What is standard visitation?

The parties can establish any schedule for each parent’s periods of possession of the children that fits their needs and those of the children. In fact, the court encourages the parents to arrange periods of possession by agreement as much as possible and to stay flexible to adjust to circumstances. However, the Final Decree of Divorce must include a visitation schedule that will control if the parties cannot agree in the future. Ideally parties will agree on a written schedule to be placed in their Decree. But if they don’t agree on a custom schedule the judge must order one, which typically is the “Standard Possession Order.”
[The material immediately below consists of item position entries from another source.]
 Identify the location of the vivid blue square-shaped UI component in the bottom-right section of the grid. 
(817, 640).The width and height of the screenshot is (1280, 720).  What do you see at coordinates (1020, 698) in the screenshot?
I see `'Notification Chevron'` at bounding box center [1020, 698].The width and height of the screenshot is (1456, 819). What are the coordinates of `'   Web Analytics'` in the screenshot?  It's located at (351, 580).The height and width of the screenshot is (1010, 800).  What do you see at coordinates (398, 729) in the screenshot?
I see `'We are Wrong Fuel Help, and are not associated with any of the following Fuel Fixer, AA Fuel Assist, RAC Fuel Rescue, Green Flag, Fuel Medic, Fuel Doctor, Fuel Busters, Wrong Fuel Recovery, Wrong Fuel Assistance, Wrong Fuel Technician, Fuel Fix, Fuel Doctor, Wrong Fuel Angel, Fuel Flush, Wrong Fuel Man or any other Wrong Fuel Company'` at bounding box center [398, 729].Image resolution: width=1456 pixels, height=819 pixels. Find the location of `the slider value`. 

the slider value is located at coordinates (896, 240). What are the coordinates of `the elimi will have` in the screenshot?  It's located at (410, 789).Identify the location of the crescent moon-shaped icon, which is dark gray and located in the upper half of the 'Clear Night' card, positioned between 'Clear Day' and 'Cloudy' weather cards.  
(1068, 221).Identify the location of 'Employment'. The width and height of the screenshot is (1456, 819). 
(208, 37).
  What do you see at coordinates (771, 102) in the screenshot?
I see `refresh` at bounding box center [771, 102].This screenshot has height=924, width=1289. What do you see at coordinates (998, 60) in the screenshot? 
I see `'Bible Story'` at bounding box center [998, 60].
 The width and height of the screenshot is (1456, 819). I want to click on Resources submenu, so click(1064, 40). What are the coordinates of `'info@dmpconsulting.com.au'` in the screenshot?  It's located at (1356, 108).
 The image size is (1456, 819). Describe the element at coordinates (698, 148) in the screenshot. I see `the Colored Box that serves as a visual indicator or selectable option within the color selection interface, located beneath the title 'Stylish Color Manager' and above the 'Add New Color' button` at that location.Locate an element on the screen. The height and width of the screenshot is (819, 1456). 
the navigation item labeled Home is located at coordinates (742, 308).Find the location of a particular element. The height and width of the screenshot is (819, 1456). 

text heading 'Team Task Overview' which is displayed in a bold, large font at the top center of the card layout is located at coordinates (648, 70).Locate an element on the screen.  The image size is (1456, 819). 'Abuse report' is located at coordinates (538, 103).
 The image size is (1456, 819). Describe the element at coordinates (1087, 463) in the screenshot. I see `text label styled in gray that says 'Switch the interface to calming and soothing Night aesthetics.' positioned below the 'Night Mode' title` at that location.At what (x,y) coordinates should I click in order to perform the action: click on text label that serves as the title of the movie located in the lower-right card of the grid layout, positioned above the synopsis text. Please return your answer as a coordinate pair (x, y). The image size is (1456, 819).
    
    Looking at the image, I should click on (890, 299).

If the parties live within 100 miles of each other, this standard schedule allows for possession by the parent with whom the children do not primarily reside on the 1st, 3rd, and 5th weekends of each month from 6:00 p.m. (or the time school lets out) on Friday until 6:00 p.m. on the following Sunday (or when school resumes the following Monday); Thursdays during the school year each week from 6:00 p.m. to 8:00 p.m. (or from the time school lets out until the time school resumes on the following day).; alternating Thanksgiving and Spring Break holidays; either the first or second part of the Christmas break depending on the year, using noon on December 28 as the exchange time, and thirty days during the summer break. If this parent lives farther than 100 miles away, the weekend and weekday periods may be modified to include either the 1st, 3rd, and 5th weekends or one weekend per month at the election of the person receiving the visitation.  The mid-week visitation is omitted and he or she will have visitation given every Spring Break and for 42 days of the school summer break.

Occasionally, one parent believes that the other’s time with the children should be reduced to less than the standard possession order either because the children are very young or because one parent doesn’t trust the other one to take proper care of the children. Such restrictions might, for example, mean no overnight periods of possession, not taking the children out of the country, or supervised possession. However, if this restriction is not agreed to by both parents, the court can order it only if it finds that such limitation is necessary for the safety of the children and/or in their best interests. It is not uncommon for the court to restrict overnight possession or lengthy summer periods for infants or very young children. The standard possession schedule described above applies only to children three years old or older.